─── Task material

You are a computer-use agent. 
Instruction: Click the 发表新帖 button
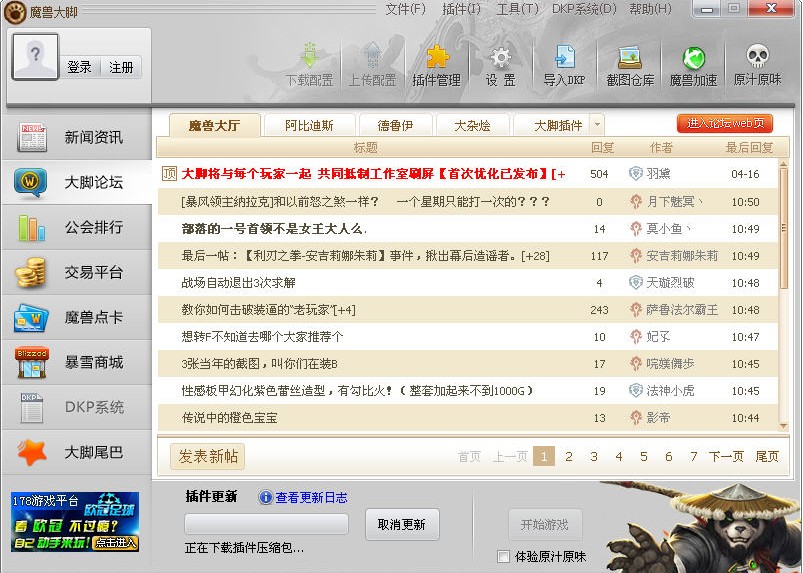[x=208, y=457]
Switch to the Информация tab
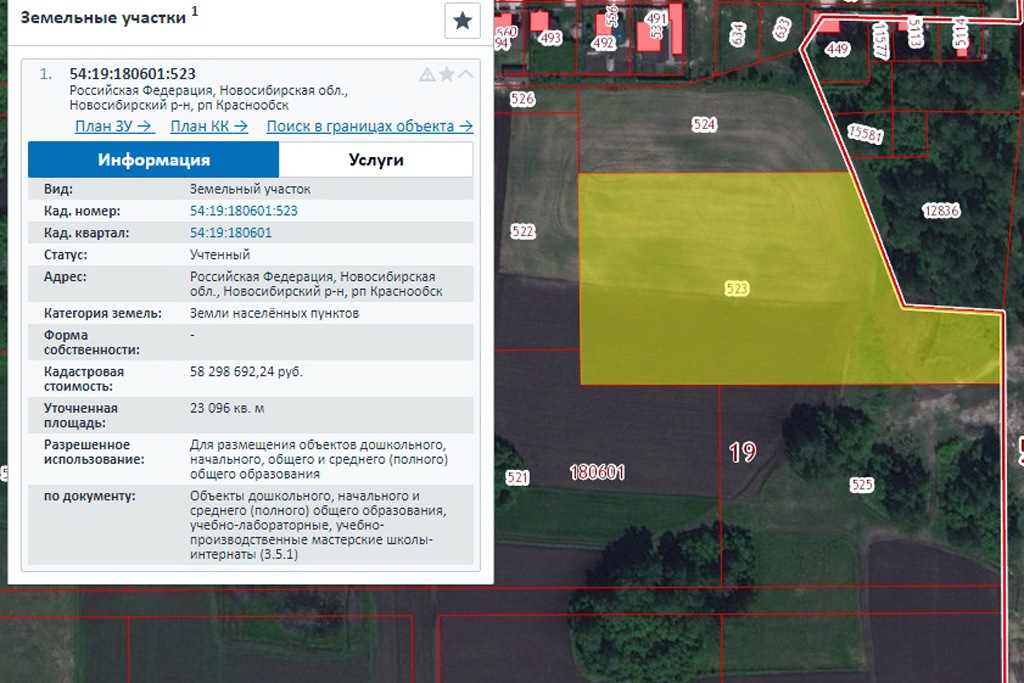 [153, 160]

──────

◆ Instructions for the task ◆
Change "tab" to "section" in the material and write out every line again with nothing else altered. Leave the pictures out.

◆ Output for this exercise ◆
You are a computer-use agent. 
Instruction: Click the 发表新帖 button
[x=208, y=457]
Switch to the Информация section
 [153, 160]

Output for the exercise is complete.